La verifica dell’identità di una persona rappresenta un momento fondamentale nel procedimento penale, dal momento che capita frequentemente che ci trovi di fronte ad una persona fisica e non si sappia esattamente se essa corrisponde al soggetto al quale l’inquirente attribuisce il reato.

Sebbene il codice accorpi i due accertamenti, è necessario distinguere tra:

  • l’accertamento dell’identità fisica dell’indagato, possibile soltanto se:
    • le impronte digitali o il DNA sono identiche a quelle dell’imputato;
    • la persona offesa o un testimone oculare riconosce l’indagato (ricognizione);

Sebbene non esista il diritto dell’indagato a non essere identificato, l’imputato può decidere di non collaborare con il pubblico ministero. In tale circostanza, egli viene considerato un oggetto di prova e deve quindi sopportare il compimento degli atti di accertamento. Una volta compiuto l’accertamento dell’identità fisica, ancor quando non sia possibile affermare con certezza l’identità anagrafica, all’autorità procedente non è pregiudicato alcun atto (art. 66 co. 2). La l. n. 155 del 2005 (antiterrorismo) ha introdotto il principio per cui, al fine di facilitare il coordinamento delle indagini, se la persona sottoposta alle indagini o l’imputato viene segnalato all’autorità giudiziaria, anche sotto diverso nome, quale autore di un reato diverso da quello per cui si procede, sono eseguite le comunicazioni all’autorità giudiziaria competente ai fini della applicazione della legge penale (art. 66 bis).

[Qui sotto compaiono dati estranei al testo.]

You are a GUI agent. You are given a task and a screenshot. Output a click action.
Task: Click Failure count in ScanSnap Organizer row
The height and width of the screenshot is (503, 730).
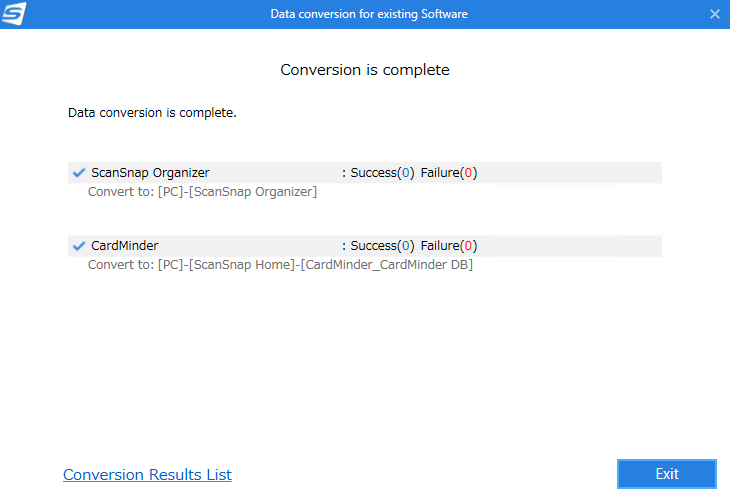point(448,172)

  • l’accertamento della identità anagrafica, che consiste nell’obbligo gravante in capo all’autorità giudiziaria di invitare l’imputato a rendere note le proprie generalità e quant’altro possa contribuire alla sua identificazione, ammonendolo con riguardo alle conseguenze (sanzione penale) cui si espone se rifiuta di farlo o se lo fa falsamente (art. 66 co. 1).